What In The Hell Are Functions

GOTO All What In The Hell Articles

A good way to think about functions is as machines. Machines are designed to repeat a process over and over again. Functions share a lot of characteristics with machines, so let’s look at some of the properties of machines we’re already familiar with.

Machines take input and produce output, let’s take a look at a few examples of that. Your dish washer takes dirty dishes as input and returns clean dishes as output, your washer does the same for clothes. Your radio takes radio waves as input and produces music on your speakers as output.

For the most part you don’t have to know how a machine works, you only need to know how to use it. For the moment we’re going to look at functions the same way, not thinking about how they work, just about how to use them. You’ll be happy to learn that you’re already familiar with a few functions, in fact here’s one you use every day.

Using the function above is simple.

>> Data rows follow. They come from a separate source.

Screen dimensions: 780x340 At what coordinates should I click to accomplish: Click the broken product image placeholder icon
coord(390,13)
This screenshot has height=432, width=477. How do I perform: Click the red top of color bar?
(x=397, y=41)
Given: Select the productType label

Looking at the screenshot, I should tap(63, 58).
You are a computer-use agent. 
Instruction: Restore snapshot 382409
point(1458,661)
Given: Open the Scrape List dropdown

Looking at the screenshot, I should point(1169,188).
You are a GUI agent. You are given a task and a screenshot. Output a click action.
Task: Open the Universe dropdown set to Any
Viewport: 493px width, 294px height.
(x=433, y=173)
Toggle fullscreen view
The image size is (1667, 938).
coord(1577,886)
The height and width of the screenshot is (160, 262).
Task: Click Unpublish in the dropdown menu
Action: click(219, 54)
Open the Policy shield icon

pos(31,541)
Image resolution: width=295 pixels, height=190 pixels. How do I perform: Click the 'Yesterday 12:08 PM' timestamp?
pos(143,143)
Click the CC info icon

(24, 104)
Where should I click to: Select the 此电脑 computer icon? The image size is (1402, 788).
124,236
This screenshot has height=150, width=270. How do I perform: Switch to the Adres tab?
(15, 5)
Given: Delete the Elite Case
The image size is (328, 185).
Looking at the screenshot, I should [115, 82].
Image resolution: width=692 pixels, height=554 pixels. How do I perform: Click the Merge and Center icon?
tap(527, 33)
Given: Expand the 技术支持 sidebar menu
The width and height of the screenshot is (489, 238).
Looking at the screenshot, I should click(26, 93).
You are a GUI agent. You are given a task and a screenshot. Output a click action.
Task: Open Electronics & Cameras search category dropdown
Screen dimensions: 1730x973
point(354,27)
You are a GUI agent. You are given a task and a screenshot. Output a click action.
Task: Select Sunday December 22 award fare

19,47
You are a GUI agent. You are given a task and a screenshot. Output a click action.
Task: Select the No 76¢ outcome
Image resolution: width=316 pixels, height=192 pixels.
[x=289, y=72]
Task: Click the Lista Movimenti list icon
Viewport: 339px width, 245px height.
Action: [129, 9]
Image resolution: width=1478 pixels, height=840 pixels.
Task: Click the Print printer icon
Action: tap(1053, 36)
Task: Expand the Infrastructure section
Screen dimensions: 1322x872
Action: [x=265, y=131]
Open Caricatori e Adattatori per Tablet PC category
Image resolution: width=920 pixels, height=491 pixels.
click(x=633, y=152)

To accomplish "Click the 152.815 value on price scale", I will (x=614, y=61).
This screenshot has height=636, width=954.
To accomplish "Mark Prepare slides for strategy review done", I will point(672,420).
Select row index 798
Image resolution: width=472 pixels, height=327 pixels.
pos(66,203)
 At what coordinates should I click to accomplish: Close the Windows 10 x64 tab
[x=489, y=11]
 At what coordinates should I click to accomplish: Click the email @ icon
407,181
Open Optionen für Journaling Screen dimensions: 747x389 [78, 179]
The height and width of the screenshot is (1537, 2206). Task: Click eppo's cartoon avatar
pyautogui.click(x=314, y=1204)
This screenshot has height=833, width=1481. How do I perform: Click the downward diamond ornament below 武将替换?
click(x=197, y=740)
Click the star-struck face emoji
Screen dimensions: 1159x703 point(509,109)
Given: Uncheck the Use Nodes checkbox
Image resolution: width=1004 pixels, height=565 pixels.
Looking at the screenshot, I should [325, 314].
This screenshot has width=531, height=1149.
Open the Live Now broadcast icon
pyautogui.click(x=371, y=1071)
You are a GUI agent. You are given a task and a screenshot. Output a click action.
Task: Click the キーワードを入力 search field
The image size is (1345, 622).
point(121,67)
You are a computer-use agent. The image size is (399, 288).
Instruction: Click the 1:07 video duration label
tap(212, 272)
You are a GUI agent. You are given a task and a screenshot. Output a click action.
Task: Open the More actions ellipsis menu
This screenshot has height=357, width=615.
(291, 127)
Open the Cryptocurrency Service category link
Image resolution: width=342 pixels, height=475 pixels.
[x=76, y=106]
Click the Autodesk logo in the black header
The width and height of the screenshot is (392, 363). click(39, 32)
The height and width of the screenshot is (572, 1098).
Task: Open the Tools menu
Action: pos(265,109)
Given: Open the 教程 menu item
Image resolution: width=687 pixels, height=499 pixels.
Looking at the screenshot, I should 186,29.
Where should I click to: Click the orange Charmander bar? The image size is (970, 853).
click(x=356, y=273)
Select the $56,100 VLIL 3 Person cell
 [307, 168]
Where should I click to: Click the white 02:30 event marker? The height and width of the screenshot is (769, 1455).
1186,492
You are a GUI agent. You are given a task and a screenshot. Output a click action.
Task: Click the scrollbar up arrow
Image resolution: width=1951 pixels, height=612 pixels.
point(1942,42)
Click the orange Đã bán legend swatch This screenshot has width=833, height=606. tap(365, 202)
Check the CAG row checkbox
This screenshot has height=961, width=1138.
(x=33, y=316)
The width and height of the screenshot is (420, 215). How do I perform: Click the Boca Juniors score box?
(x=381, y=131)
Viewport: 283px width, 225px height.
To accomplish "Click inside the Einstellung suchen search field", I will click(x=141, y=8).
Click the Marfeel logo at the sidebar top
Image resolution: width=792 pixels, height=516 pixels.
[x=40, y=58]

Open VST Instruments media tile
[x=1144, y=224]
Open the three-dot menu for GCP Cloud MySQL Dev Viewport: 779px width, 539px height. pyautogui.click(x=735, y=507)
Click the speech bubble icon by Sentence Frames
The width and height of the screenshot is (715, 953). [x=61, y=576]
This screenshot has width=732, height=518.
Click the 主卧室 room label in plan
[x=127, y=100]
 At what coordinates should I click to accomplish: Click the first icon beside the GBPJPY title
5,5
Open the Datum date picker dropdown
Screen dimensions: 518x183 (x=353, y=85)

We don’t care how it works, whether it is carrying it’s ones or counting on its fingers. The only thing that matters to us is that we give it 2 numbers, 35 and 7 and it gives us back 42.

Here’s an example of another function. This one reverses any string that we give it.

 

Terminology

When we use a function it is referred to as calling that function. So in the above two examples we called the add function and we also called the reverse function.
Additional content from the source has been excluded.